A goal in sight – Michelle Forte LeBlanc’s program puts visually impaired runners on a path to success

The young runner’s hand gently grips his partner’s elbow. They walk tentatively at first, then grow comfortable with the connection and stretch their strides into an easy jog. To the casual observer, these athletes look like any others training for a big race.

And that’s exactly what Michelle Forte LeBlanc had in mind when she decided to launch an innovative new running program for blind and partially sighted young people. Working in partnership with the Louisiana School for the Visually Impaired, LeBlanc and a team of volunteers are helping 17 students find their footing and set their sights on an exhilarating new objective.

“I’ve actually been wanting to do this for a while,” explains LeBlanc, owner of Fleet Feet Sports’ local store and a longtime marathon competitor. “I was a member of Delta Gamma at LSU, and our philanthropy is sight conservation and aid to the blind.”

LeBlanc’s idea was to help visually impaired students train for a true road race—a take-off on Fleet Feet’s existing “No Boundaries” couch-to-5K initiative. LSVI Director Bobby Simpson embraced the proposal, as did nearly two dozen faculty members; on any given training evening, Simpson and the teachers can be found running right alongside the kids. Volunteers, including store employees and customers as well as Delta Gamma collegiate members and alumnae, also serve as guides for the young runners.

“The unique part of this program has been that it is targeted to students who are not our regular athletes,” Simpson says. “We have students who run track and wrestle and actually a few who play football. This was intended to reach the other students, and it has been very successful. We are seeing kids be active who normally are not.”

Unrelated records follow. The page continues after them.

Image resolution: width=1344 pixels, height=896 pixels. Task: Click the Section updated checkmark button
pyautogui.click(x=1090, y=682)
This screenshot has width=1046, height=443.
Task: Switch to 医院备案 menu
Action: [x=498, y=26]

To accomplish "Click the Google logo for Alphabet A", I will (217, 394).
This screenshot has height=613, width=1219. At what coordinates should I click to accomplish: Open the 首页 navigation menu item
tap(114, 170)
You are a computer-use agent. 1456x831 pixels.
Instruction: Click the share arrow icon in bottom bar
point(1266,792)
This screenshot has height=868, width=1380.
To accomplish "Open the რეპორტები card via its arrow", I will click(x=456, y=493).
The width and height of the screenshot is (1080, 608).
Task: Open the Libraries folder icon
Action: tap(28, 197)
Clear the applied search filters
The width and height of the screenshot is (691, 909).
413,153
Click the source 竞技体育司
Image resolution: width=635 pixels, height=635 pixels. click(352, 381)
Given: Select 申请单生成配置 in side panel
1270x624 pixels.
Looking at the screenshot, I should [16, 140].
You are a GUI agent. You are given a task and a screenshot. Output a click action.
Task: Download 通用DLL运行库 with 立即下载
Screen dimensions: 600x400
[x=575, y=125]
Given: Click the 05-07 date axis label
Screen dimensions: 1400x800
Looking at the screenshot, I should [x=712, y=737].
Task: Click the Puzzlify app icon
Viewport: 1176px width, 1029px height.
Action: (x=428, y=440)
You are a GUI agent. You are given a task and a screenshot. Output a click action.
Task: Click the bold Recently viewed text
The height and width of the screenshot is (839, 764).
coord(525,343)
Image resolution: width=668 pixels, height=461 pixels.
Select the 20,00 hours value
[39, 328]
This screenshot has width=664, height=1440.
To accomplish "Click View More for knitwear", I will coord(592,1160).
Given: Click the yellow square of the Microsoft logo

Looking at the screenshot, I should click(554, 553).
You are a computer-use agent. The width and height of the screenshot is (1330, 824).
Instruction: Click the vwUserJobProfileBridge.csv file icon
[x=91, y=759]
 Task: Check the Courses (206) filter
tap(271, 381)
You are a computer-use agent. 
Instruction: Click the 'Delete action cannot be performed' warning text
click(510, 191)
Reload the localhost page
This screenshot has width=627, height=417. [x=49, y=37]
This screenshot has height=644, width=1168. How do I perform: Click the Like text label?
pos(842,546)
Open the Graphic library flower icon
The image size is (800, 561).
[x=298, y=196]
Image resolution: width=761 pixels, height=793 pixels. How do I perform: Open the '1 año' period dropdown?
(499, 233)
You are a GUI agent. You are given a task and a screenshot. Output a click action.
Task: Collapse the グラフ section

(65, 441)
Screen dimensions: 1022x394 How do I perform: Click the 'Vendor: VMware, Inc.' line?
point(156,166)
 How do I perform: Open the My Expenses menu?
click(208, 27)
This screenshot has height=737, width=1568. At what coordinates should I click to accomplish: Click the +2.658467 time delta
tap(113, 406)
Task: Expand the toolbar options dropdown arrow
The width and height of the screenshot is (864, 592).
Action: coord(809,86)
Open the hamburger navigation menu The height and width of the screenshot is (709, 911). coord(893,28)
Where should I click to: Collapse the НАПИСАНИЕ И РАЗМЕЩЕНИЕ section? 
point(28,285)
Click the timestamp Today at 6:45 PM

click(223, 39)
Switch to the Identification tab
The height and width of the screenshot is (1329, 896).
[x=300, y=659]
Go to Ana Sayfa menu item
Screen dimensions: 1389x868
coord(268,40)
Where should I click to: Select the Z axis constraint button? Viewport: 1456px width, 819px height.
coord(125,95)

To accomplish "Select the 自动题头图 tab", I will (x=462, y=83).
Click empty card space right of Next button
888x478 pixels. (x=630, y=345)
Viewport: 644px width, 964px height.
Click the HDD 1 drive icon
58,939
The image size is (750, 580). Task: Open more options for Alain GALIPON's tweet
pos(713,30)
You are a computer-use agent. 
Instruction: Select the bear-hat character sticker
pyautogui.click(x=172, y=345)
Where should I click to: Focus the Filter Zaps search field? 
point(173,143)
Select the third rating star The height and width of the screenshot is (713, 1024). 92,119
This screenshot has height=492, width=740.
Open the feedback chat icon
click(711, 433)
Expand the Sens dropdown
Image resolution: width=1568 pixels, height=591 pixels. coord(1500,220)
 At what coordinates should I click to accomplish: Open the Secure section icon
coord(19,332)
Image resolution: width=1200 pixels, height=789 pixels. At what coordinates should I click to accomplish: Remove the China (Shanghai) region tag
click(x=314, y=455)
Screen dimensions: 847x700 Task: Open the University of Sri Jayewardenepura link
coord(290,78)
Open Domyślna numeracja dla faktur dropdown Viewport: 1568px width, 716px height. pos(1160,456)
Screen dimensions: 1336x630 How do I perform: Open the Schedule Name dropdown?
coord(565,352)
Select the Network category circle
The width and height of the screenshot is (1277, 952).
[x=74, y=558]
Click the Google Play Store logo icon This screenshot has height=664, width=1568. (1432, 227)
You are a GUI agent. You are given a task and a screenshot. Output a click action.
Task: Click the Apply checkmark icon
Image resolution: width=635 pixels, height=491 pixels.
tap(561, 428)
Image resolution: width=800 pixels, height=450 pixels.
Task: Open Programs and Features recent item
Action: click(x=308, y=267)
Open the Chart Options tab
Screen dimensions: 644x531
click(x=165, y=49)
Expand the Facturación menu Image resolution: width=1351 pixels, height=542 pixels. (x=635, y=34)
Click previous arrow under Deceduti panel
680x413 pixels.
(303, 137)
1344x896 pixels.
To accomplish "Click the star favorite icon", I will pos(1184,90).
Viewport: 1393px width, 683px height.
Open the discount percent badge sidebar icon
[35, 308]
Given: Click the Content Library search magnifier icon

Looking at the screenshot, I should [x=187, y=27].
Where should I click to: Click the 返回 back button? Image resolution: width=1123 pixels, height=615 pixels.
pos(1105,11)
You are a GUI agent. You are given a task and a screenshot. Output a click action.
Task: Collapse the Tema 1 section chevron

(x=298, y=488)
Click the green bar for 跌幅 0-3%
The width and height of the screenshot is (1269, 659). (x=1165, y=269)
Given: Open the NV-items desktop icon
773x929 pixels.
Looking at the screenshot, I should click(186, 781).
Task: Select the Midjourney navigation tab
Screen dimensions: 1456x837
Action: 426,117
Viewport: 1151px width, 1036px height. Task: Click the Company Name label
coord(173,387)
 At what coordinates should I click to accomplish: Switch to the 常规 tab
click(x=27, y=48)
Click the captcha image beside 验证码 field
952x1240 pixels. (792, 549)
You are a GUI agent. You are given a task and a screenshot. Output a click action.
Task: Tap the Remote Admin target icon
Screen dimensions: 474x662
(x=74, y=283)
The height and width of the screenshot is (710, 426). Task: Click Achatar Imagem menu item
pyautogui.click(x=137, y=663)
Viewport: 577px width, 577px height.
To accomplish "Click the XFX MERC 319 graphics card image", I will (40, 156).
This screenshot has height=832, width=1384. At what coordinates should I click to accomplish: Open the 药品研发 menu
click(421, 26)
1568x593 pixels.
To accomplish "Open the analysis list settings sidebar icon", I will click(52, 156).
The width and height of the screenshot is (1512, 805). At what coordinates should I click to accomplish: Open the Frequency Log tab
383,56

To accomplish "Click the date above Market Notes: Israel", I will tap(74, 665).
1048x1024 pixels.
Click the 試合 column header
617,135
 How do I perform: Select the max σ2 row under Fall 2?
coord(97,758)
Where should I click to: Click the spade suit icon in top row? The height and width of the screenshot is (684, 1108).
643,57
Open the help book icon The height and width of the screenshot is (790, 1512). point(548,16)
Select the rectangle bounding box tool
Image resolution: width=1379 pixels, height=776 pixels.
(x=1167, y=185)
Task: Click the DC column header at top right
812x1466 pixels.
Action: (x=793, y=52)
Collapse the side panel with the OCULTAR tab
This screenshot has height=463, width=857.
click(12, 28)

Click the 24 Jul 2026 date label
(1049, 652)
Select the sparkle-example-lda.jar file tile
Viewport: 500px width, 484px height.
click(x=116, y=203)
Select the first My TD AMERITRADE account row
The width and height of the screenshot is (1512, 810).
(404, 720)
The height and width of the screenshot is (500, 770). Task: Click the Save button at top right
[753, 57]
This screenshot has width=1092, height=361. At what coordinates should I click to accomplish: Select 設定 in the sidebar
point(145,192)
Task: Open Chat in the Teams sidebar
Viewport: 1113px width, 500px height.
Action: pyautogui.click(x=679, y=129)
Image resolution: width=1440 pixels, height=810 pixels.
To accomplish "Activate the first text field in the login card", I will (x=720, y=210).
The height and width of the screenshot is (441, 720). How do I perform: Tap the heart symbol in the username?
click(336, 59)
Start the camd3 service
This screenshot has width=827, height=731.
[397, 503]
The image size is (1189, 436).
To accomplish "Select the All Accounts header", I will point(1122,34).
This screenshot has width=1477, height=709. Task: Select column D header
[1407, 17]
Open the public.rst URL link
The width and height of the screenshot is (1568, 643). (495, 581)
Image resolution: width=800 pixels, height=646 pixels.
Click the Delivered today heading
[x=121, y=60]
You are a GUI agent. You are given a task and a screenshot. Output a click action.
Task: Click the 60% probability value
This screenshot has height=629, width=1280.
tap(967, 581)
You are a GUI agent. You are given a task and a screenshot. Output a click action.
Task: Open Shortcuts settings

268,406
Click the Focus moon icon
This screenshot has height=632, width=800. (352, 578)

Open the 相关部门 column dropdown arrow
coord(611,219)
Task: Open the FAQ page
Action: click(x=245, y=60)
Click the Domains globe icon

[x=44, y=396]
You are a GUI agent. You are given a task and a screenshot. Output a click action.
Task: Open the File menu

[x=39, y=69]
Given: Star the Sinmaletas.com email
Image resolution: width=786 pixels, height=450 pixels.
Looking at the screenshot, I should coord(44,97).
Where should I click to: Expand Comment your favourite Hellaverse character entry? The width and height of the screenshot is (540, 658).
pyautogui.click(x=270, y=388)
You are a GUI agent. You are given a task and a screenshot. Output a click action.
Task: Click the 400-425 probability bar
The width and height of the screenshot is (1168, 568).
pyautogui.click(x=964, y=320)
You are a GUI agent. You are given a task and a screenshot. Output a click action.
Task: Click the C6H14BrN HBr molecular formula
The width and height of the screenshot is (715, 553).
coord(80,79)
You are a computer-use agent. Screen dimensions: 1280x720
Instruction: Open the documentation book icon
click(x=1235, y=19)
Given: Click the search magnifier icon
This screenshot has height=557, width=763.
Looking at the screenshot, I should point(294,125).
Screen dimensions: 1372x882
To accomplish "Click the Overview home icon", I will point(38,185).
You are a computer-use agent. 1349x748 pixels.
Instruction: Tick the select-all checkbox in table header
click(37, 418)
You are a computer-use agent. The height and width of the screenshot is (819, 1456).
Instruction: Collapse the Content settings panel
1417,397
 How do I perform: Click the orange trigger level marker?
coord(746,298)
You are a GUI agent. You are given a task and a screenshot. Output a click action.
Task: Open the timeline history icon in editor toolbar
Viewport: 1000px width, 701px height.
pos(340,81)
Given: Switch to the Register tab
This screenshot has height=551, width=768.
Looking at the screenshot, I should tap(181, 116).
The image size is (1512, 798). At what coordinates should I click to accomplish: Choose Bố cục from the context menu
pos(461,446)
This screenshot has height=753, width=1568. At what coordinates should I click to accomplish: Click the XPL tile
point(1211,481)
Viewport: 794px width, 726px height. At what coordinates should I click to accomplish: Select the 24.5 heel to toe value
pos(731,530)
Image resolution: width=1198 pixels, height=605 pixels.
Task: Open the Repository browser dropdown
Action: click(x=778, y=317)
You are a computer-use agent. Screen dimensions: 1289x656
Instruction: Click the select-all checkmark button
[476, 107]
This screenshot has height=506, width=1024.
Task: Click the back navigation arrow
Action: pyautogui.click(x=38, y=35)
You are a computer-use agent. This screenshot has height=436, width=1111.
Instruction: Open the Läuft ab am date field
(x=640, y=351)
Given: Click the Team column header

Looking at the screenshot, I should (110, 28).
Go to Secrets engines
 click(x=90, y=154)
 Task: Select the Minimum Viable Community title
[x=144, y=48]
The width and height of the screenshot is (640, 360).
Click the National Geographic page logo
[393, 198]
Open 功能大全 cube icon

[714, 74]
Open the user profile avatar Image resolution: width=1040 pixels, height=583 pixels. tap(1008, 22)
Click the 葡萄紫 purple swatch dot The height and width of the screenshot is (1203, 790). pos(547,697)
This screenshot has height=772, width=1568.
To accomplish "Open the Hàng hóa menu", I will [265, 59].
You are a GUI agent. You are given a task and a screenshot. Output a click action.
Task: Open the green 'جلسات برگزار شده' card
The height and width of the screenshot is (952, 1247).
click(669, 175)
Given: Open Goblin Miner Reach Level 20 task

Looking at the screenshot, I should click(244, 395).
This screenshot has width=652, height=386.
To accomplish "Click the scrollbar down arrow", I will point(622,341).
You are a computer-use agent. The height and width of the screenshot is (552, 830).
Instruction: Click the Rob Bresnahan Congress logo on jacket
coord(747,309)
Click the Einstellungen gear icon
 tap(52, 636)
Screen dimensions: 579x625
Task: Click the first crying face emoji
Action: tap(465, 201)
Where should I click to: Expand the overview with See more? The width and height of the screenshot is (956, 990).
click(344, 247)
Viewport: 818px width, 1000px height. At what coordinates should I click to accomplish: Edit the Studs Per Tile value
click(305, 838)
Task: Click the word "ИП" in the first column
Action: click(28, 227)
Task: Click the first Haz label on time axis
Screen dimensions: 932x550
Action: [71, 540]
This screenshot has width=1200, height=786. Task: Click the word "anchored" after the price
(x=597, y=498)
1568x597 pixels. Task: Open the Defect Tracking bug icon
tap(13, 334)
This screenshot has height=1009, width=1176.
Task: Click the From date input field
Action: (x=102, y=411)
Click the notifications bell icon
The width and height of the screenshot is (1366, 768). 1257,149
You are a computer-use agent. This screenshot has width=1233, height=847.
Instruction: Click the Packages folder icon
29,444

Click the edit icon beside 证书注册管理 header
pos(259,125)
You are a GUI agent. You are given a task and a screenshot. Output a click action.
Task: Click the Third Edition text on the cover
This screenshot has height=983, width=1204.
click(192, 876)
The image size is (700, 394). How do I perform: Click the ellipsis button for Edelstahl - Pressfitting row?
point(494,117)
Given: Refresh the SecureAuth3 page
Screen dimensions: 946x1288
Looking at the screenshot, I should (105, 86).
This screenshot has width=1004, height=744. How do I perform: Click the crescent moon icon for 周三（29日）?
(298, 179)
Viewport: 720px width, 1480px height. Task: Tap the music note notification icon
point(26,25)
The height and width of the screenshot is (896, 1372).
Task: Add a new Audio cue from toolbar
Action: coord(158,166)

The students involved, who range in age from 5 to 19, will complete the program by taking part in the “Fight for Sight” 5K fun run Oct. 3 on the school’s campus. Members of the public are also invited to participate, and proceeds from the event will be donated to the school’s Volunteer Services Council.

“It’s been amazing,” says LeBlanc, adding that she hopes to continue the program on a semiannual basis. “These kids are just so excited. They really go all out when they’re running out there.”